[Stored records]
Start of Block

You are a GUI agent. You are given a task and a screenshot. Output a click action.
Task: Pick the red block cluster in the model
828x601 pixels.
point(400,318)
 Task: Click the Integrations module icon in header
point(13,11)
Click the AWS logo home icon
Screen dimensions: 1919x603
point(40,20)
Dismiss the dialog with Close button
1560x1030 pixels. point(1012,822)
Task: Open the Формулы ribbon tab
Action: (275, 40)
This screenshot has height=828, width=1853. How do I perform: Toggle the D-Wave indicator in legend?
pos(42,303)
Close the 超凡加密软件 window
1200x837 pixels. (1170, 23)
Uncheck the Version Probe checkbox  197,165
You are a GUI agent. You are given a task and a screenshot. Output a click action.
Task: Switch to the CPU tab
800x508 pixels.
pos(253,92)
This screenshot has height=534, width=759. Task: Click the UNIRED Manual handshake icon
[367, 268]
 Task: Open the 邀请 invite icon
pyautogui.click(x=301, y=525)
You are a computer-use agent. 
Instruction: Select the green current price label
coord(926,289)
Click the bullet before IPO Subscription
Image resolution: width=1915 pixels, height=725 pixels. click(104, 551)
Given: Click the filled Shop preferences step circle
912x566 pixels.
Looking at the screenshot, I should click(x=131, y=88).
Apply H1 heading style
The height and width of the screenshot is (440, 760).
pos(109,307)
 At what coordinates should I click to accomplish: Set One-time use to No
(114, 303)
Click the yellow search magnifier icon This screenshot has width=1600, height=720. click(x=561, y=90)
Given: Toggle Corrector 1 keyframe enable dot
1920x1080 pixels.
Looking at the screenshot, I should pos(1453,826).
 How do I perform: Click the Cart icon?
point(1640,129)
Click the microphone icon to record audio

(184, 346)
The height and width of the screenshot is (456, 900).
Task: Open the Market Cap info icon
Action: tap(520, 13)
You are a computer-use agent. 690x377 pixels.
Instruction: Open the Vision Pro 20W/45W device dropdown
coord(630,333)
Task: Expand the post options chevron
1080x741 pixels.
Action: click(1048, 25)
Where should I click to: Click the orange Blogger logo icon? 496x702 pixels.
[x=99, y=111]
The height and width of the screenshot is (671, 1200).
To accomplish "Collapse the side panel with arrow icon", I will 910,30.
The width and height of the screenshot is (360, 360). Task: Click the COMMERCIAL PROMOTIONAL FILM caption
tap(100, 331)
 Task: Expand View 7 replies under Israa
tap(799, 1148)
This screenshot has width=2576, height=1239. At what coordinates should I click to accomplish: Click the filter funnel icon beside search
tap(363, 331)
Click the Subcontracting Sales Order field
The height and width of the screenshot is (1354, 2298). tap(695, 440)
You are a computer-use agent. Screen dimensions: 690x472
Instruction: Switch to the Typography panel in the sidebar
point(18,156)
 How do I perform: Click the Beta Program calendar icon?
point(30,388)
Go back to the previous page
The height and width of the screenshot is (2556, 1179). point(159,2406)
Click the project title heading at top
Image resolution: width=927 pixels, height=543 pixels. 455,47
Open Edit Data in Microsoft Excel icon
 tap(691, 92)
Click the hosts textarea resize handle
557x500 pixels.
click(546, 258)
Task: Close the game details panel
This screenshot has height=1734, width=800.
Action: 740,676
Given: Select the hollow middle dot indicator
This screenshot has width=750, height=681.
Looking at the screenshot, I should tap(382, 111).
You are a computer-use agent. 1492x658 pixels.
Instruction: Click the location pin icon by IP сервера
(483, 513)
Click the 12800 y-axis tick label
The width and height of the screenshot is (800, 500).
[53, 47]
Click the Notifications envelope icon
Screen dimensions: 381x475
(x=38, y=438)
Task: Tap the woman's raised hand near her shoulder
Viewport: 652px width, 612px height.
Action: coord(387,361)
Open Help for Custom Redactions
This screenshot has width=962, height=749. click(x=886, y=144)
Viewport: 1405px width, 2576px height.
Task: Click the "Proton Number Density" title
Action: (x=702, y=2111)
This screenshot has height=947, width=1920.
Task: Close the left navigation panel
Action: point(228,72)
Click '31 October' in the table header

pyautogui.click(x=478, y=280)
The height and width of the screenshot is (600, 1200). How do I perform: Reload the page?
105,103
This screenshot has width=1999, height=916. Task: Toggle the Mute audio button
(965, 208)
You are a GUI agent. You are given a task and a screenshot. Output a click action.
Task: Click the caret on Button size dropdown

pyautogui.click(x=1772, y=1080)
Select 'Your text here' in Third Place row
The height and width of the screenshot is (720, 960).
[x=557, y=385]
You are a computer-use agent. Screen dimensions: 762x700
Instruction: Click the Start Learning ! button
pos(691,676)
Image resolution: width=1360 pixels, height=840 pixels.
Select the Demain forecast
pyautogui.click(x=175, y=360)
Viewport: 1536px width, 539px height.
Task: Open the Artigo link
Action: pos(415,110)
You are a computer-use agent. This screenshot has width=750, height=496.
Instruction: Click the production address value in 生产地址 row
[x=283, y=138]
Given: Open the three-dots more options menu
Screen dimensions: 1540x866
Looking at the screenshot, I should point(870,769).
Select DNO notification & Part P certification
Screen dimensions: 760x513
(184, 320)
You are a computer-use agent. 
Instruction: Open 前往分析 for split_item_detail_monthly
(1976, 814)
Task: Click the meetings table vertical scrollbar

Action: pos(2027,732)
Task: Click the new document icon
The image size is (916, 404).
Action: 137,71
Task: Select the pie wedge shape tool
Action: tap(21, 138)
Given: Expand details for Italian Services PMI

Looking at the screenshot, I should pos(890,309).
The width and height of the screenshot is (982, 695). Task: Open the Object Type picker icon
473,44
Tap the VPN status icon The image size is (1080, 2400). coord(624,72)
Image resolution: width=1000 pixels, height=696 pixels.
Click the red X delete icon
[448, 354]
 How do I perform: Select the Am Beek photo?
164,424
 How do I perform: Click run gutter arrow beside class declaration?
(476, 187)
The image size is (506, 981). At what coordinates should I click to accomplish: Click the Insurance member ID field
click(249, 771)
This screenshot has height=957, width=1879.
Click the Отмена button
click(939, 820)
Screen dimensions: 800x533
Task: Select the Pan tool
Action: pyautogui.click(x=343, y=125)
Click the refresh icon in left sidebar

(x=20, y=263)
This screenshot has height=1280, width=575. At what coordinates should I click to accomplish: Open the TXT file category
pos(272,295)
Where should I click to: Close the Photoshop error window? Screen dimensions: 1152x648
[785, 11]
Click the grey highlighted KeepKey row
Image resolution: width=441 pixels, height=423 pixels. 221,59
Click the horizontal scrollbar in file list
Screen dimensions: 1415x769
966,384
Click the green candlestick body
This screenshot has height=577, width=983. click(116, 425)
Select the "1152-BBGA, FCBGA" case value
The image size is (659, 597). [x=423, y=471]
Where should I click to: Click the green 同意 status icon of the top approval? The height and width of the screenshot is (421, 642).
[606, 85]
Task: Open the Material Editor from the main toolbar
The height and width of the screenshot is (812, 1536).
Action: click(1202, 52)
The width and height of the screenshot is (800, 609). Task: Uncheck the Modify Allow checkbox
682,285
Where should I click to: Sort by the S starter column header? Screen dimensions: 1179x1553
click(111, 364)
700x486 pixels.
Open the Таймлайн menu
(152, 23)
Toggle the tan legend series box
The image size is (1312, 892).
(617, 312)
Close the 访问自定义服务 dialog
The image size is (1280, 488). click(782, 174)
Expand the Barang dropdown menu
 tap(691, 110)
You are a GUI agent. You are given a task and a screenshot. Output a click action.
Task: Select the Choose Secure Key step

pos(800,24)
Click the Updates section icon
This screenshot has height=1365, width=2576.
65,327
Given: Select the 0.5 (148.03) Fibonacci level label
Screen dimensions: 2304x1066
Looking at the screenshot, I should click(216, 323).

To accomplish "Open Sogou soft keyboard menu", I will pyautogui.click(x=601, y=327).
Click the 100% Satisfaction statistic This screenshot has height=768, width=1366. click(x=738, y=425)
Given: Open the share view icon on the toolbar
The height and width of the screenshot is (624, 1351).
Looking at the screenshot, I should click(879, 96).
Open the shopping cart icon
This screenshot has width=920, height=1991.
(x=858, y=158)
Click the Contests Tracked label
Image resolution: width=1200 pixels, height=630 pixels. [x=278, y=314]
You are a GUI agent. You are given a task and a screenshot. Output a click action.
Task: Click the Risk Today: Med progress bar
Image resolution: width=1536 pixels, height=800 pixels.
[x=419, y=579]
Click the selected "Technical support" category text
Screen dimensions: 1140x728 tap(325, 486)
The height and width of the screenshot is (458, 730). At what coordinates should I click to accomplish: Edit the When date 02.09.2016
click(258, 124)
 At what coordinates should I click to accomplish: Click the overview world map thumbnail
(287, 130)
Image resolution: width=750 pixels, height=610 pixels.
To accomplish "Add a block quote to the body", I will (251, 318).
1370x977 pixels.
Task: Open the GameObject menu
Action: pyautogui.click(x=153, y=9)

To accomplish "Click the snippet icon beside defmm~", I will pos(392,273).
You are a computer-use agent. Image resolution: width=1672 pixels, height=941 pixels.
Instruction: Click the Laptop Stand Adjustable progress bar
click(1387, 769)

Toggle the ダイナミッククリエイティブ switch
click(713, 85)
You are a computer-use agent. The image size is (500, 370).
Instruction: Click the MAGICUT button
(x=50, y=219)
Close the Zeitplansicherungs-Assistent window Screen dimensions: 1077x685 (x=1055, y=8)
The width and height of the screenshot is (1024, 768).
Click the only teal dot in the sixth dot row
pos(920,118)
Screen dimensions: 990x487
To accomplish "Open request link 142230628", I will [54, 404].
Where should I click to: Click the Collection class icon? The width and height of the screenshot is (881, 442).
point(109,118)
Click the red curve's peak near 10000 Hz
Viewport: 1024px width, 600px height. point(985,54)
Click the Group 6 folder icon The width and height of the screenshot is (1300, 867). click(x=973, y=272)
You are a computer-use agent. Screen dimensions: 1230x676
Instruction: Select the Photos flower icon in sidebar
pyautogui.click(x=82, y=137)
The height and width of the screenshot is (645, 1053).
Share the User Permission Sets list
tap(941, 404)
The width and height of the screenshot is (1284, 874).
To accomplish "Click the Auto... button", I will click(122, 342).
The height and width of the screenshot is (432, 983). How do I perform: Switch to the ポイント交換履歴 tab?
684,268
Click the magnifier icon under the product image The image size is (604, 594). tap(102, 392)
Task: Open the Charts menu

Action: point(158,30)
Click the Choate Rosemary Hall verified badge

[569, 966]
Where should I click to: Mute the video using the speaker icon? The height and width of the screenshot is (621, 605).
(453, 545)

End of Block

> [WORK TASK]: Respond with a number only, the count of lines in the entries where the string "magnifier" occurs.

> [TASK OUTPUT]: 2